▸ **Retos propuestos**
1) Según el texto sobre Cayetano, ¿por qué es preciso distinguir entre naturaleza y persona? Responda en una o dos oraciones.
2) Retome el texto sobre Cayetano y prosiga su redacción a partir de la última oración.

▸ **Texto proporcionado**
↓↓↓
Llegado a este punto, se presenta como un misterio: ¿por qué no dedujo, de lo dicho, que la razón puede probar la inmortalidad del alma separada y se apartó en ello de Aquino? (Gilson, vid. Bibliografía). A comienzos de su carrera, concretamente en un famoso sermón pronunciado en el segundo domingo de adviento de 1503, señalaba que es de ignorantes, rudos y estúpidos (sic) presentar como una cuestión no resuelta la inmortalidad de las almas («immortalitatem animorum in problema revocare neutrum»). Sin embargo, en 1534, en el mismo año de su muerte, al comentar el Eclesiastés, decía que: «Ningún filósofo ha demostrado, hasta ahora, que el alma humana sea inmortal; no hay ninguna razón demostrativa, sino que lo creemos por la fe, ya que sólo se muestra por argumentos probables» («sed fide hoc credimus, et rationibus probabilibus consonat»). Volveremos a esta cuestión al final del último epígrafe, dedicado a Cayetano.
Constitutivo formal o metafísico de la persona
Cayetano es consciente de que es preciso distinguir entre naturaleza y persona, pues, si la naturaleza humana perfecta de Cristo diese lugar automáticamente a una persona, en Cristo habría dos personas. Ahora bien, ¿cómo se determina la naturaleza humana para que sea persona? ¿Qué determinación debe advenir a la naturaleza humana para constituirla en persona humana?12.
Todo lo que se halla en el orden de la sustancia es substancia, dice Cayetano; y todo lo que se halla en el orden de los accidentes, es accidente. El acabamiento de la substancia, es decir, su «personalización», será, pues, un modo substancial; estará en la línea de la sustancia, aunque no sea, en sentido estricto, una substancia13.
↑↑↑
▸ **Material de origen**
↓↓↓
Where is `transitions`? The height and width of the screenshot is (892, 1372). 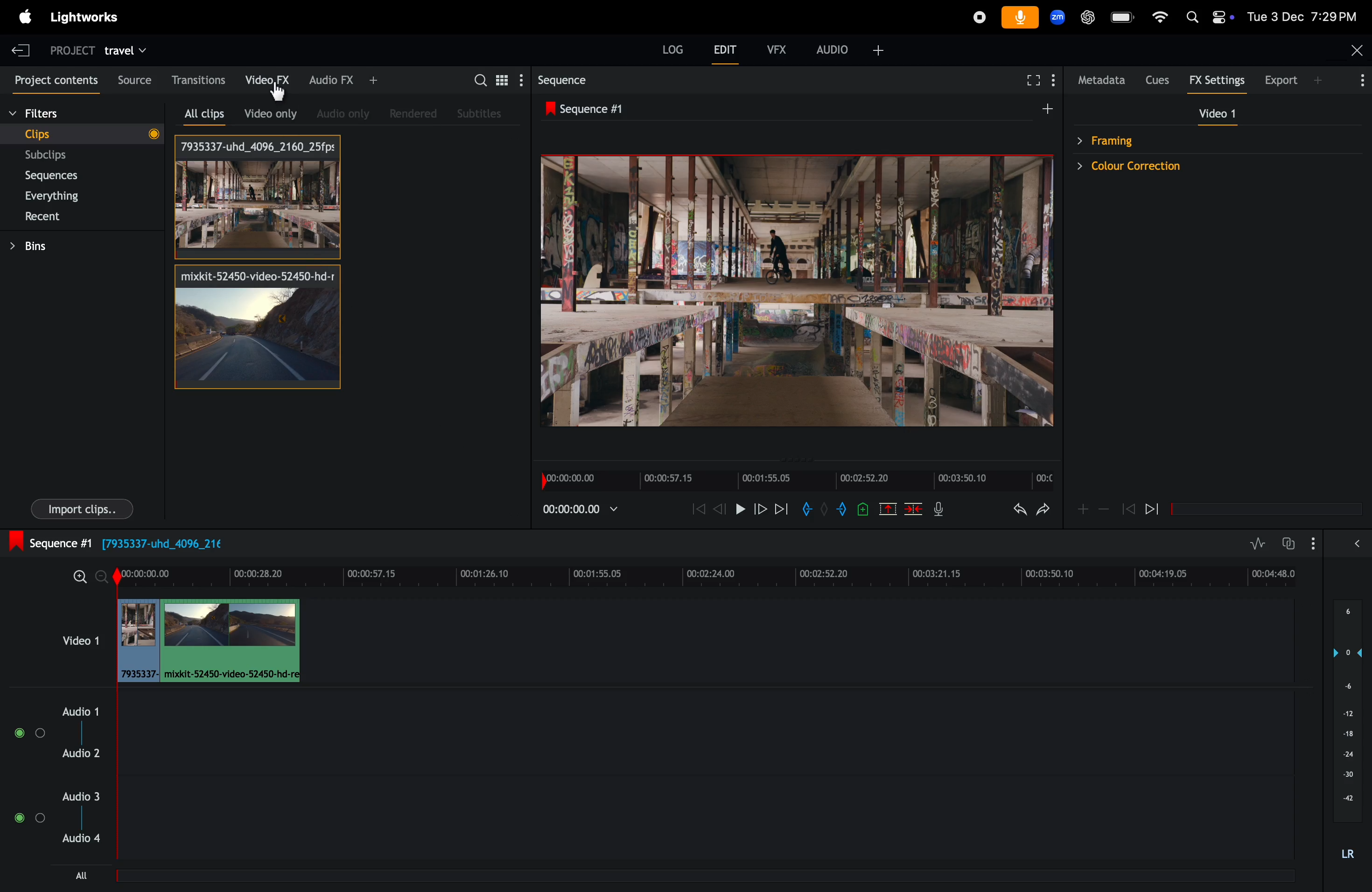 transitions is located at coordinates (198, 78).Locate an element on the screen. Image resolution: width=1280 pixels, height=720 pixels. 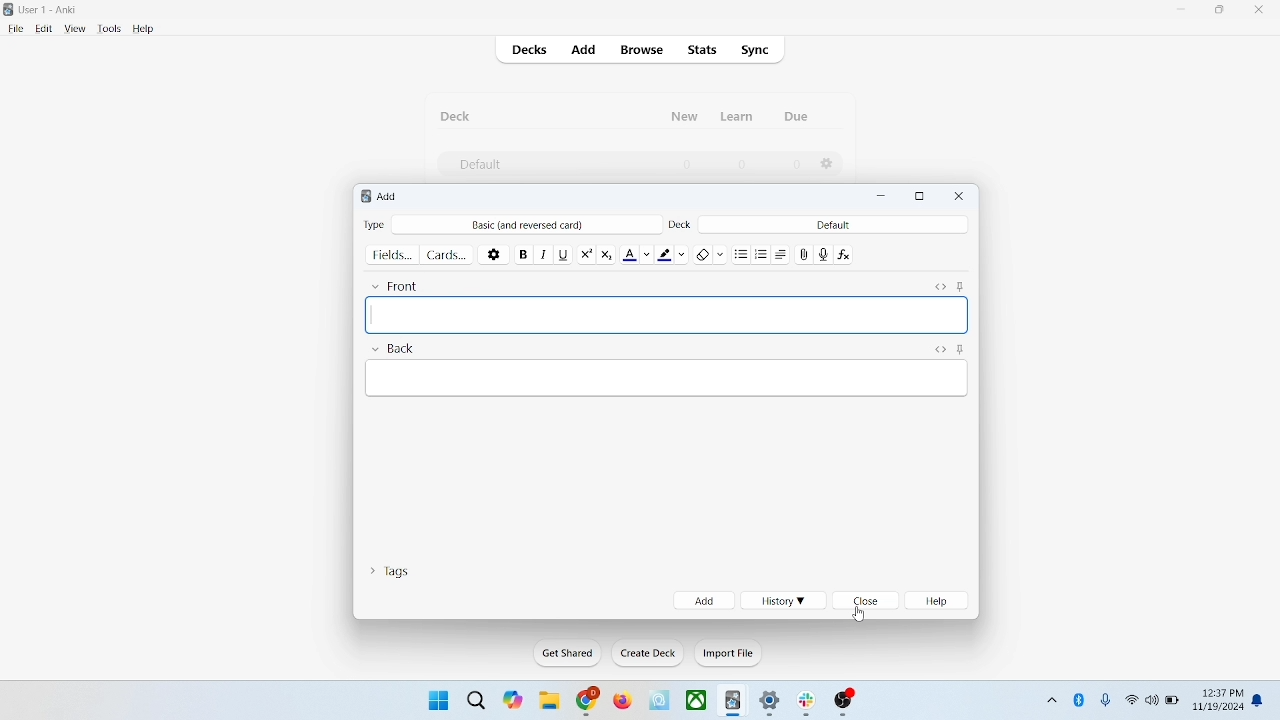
↑↑↑
▸ **Resultados por tarea**
1) Porque, si la naturaleza humana perfecta de Cristo diera lugar automáticamente a una persona, en Cristo habría dos personas.

2)
Destino final de los niños fallecidos sin bautismo
Es de fe que después de la muerte hay un ínterin o duración en que el alma separada subsiste sin informar un cuerpo. En este «tiempo», por así decir, pueden ocurrir tres cosas: que las almas separadas sean purificadas, si murieron en gracia, pero con alguna pena temporal pendiente; que gocen ya de la visión beatífica; o que hayan sido sepultadas definitivamente en el infierno14.
Esto planteaba un serio problema: ¿cuál es el destino de un niño (por tanto, sin uso de razón) que haya muerto sin bautizar? En la época de Cayetano, los cristianos eran conscientes de la extensión del Imperio turco, confesionalmente mahometano, y de que había en América una multitud de razas y culturas que no conocían a Cristo. En esos dos vastos territorios, y durante siglos, los niños sin uso de razón habían muerto sin recibir el bautismo, y sin poder ejercer ninguna opción moral15.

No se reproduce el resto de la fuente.